K: He will be conciliatory. I have that from the tone of his conversation.

P: It was interesting that when you brought up India he said let’s go on from there.

K: They are guilty and they know it. They are a bunch of thugs.

P: Get Laird over. It is important to say we don’t lose ______ on this. I will take some knocks. I don’t mind 5 day strike.

K: The Democrats want to say it took us 4 years to lose. Then whipsaw us.

P: We will set it up well with peace proposal. Then they hit us and we respond by saying you will not drive us out that way. Maybe we will get public support this way.

K: We should and go on the defensive against the Democrats. They had on the “Today” show this morning comments by Muskie and Humphrey on military position of your speech. They only want more efficiency. They didn’t attack frontally. They are all patriotic.

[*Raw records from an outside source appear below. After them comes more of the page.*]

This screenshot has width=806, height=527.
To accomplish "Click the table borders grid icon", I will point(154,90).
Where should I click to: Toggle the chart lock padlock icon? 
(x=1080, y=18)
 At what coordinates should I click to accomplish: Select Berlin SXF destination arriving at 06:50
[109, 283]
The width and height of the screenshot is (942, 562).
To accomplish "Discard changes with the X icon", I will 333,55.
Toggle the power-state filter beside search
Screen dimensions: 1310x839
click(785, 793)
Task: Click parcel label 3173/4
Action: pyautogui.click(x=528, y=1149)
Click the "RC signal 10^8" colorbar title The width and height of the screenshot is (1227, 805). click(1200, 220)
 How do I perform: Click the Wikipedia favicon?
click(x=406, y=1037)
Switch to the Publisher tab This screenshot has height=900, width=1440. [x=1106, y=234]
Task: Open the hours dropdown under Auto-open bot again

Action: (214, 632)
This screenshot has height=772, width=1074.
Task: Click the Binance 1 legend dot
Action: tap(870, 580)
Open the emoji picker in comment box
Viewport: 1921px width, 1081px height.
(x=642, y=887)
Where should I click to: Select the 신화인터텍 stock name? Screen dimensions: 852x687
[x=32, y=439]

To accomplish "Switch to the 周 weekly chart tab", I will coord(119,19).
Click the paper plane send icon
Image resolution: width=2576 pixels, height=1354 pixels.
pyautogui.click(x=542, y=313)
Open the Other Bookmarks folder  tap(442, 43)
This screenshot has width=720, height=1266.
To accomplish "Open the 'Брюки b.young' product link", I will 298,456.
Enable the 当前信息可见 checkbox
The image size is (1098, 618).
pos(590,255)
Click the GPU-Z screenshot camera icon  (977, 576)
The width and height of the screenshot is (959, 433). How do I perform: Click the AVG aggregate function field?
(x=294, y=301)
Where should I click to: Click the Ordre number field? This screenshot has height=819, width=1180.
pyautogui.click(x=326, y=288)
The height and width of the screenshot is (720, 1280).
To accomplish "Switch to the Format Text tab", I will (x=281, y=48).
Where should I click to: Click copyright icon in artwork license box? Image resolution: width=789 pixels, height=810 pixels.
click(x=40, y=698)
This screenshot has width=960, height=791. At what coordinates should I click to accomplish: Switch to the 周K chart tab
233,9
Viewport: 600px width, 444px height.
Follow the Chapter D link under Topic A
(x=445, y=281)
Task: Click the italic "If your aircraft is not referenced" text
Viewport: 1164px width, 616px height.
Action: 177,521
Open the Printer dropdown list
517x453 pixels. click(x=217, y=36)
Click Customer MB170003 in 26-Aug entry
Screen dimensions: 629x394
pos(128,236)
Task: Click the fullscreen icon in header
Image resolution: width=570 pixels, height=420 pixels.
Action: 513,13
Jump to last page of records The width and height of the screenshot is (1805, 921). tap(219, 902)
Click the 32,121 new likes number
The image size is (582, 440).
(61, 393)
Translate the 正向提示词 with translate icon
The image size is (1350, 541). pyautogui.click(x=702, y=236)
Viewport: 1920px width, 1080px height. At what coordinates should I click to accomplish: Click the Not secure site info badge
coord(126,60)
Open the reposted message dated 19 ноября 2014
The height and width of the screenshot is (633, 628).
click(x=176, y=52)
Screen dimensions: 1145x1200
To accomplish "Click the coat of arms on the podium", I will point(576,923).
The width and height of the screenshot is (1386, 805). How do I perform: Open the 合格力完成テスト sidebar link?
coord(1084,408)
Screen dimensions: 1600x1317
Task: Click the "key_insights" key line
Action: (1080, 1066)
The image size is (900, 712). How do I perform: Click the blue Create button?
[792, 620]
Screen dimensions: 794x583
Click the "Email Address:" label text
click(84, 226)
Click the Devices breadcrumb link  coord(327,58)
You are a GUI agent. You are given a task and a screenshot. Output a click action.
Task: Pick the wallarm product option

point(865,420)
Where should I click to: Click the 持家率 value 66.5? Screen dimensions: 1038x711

P: ______ if the AF gets some planes. Hit for 2 day cracks.5

K: Two days and stop for 2–3 days and then a day. Mix it up so opponents don’t get set.

P: Really whamp on them.

  1. Source: National Archives, Nixon Presidential Materials, Kissinger Telephone Conversations, Chronological File. No classification marking. All omissions are in the original.
  2. A message to the Chinese Government, along with a “Republic of Vietnam and United States Proposal for a Negotiated Settlement of the Indochina Conflict,” were sent to Paris on January 24 under a covering letter from Haig to Walters. (Ibid., NSC Files, Box 849, For the President’s File—China Trip, China Exchanges) For text of the U.S. message, see Foreign Relations, 1969–1976, volume XVII, China, 1969–1972, Document 186.
  3. Haig traveled to Beijing January 3–10 to prepare for the President’s trip in February. See ibid., Documents 183–184.
  4. See Document 293.
  5. Nixon is referring to plans to launch an air attack on DRV forces concentrated in Kontum Province. Documentation on the operation is in Foreign Relations, 1969–1976, volume VIII, Vietnam, January–October 1972.